Required task A: Copy the stretch of the forum thread on the passive "se" from "In the SE Passive, Dave, the" through "message was sent.", word for word.

I agree with Teena - it means (in colloquial english) " the first woman who was given..." But I suggest that "se" here is a passive use and not impersonal. The post/job was given to her.
You could probably write the spanish as "a quien fue dado la cátedra" (passive with Ser).

What do you think?

Regards


----------



## Teena

Wellow said:


> I agree with Teena - it means (in colloquial english) " the first woman who was given..." But I suggest that "se" here is a passive use and not impersonal. The post/job was given to her.
> You could probably write the spanish as "a quien fue dado la cátedra" (passive with Ser).
> 
> What do you think?
> 
> Regards


 
You're right, it is the passive se in this case, sorry. 
"..a quien fue dad*a *la..." perhaps?

- Kristina


----------



## NewdestinyX

dave 12345678 said:


> 3. SE LE DIO:
> 
> A. Is "SE" here being used as the impersonal se. In other words, we don't know who "they" are exactly ? *Yes, sorta.*
> 
> B. Is LE being used here as an indirect object ? i.e. the chair is being "given" TO her ?  *Yes *
> 
> C. Is DIO being used as the third person plural preterit of the verb "dar", "to give" ? *No- dio is 3rd person singular. see below..*
> 
> Dave



Dave -- this is a SE 'passive' with an indirect object. 

Se le dio = It was given to him/her

Due to the flexibility of English's position of the indirect object -- in English you can also say 'He/She was given... But that 'he/she' is not a 'subject' of an active voice.

The way that sentence is in Spanish you could also use 'they' as in your translation. So it can be said 'impersonally' -- but the syntax of the Spanish, as written, is passive.

Grant


----------



## NewdestinyX

In the SE Passive, Dave, the verb changes from singular to plural depending on the 'logical subject' of the passive. (this is not the case is 'impersonal se'.)

Se envió el mensaje. = The message was sent.
Se enviaron los mensajes = The messages were sent.

The SE Passive is used for 'inanimate objects only'. 

The SE Passive can take an indirect object too (me,te,le,nos,os,les) but the logical subject of the passive is the only thing that could be understood as the 'direct object'. The 'actor' of the action is 'unknown' in the SE Passive which is why your 'impersonal 'they' worked in your translation.

Remember what i told you in the other thread too.. When and indirect object, 'a + el/ella/quien, etc' is named before the verb a redundant IO pronoun must appear with the verb. That's why - *a quien* se *le* dio....

Grant


----------



## neal41

dave 12345678 said:


> It contains the following sentence:
> 
> "La condesa de Pardo Bazán alcanzó el honor de ser la primera mujer a quien SE LE DIO una cátedra en la Universidad Central"
> 
> 1. Does this mean "The countess of Pardo Bazán "reached" the honor of being the first woman to whom "they" gave a chair at the Central University". ?
> 
> 2. Is "reached" appropriate in this context or does it mean something else ?

Required task B: Write out the stretch of the entries from their start through the line containing "click(87, 185)", requests included, with every coordinate in the answers multiplied by 2.3 and rounded to a whole number, halves rounding up. Leave the pictures out.

Information provided:
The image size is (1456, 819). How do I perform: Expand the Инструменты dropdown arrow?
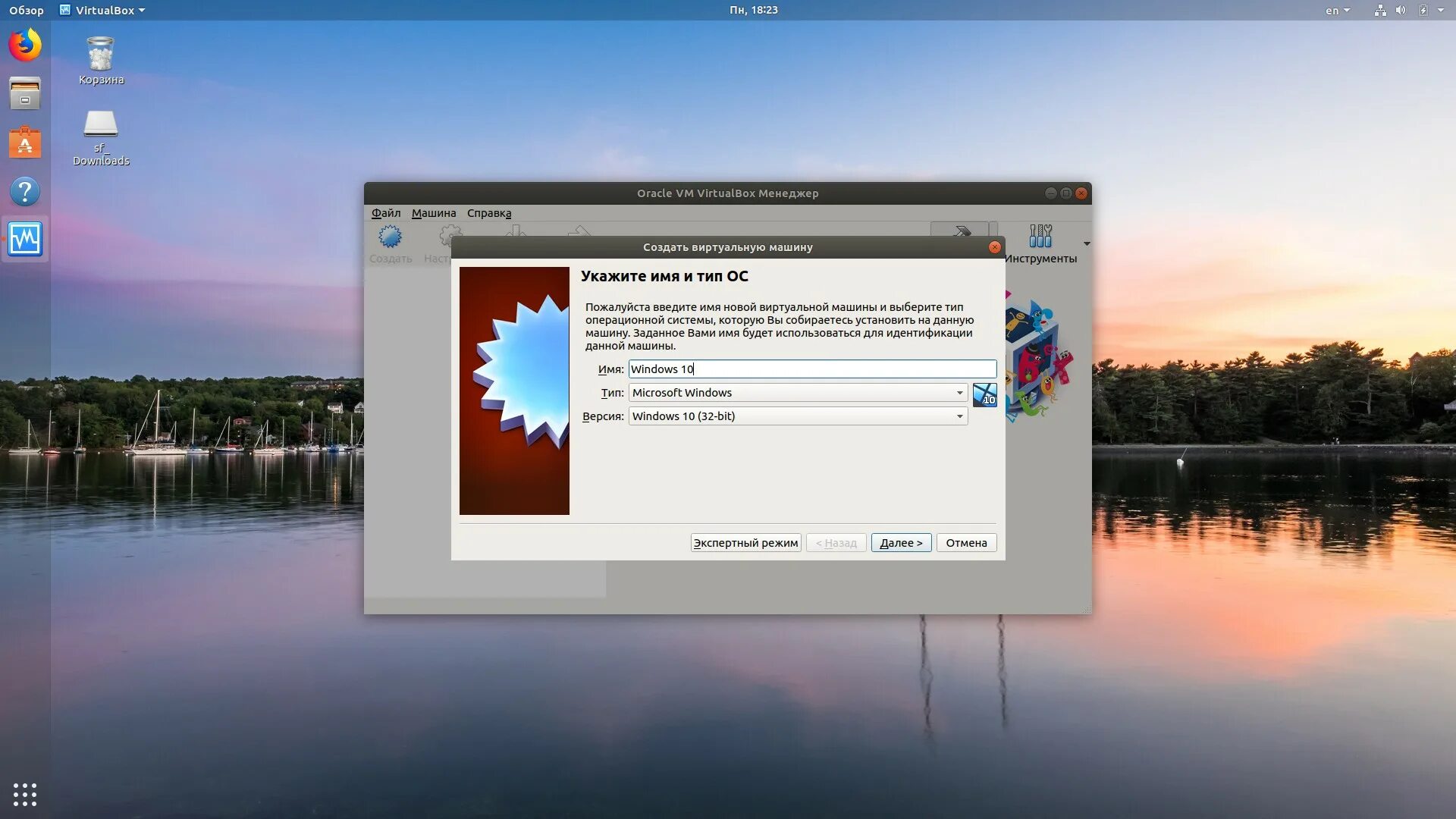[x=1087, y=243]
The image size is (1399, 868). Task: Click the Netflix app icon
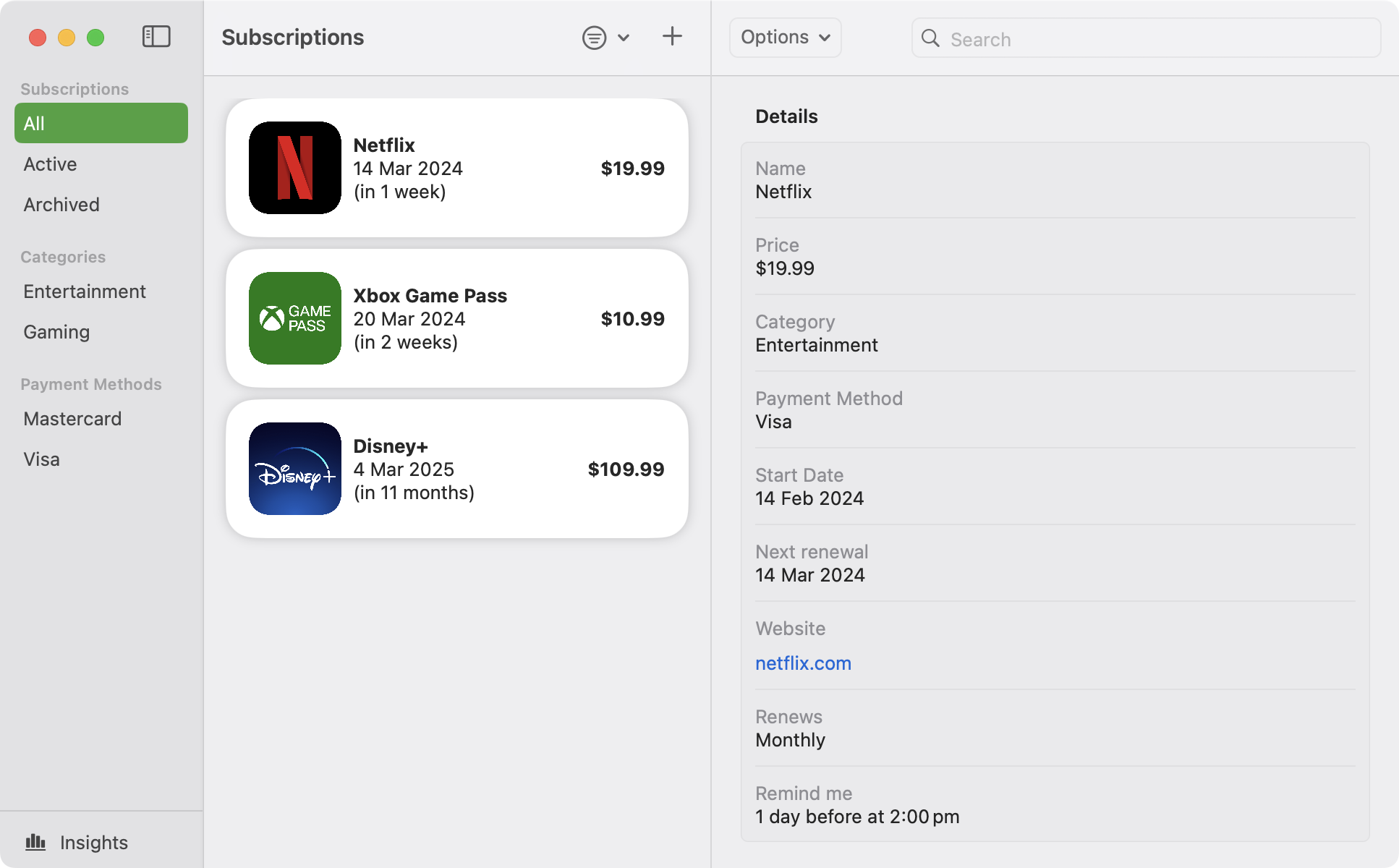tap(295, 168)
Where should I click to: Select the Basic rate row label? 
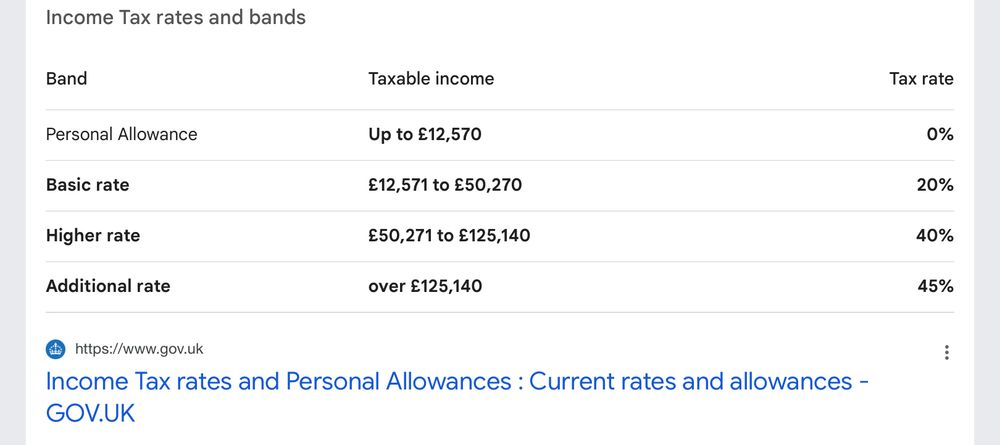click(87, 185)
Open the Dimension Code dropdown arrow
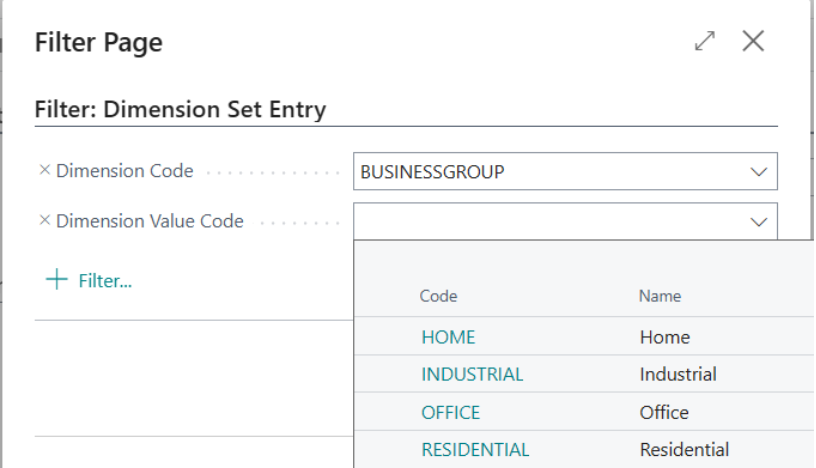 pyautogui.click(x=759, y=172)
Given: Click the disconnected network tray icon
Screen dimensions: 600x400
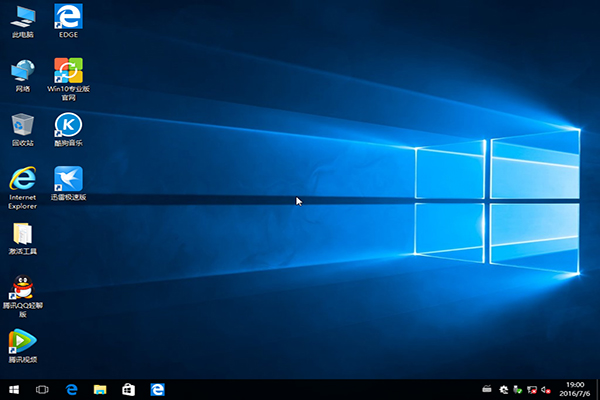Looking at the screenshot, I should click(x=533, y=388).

Complete answer A:
In the SE Passive, Dave, the verb changes from singular to plural depending on the 'logical subject' of the passive. (this is not the case is 'impersonal se'.)

Se envió el mensaje. = The message was sent.

Complete answer B:
The image size is (1456, 819). How do I perform: Expand the Инструменты dropdown arrow?
[x=2500, y=559]
The image size is (1399, 868). Task: Click the Netflix app icon
tap(679, 386)
Where should I click to: Select the Basic rate row label? 
click(200, 426)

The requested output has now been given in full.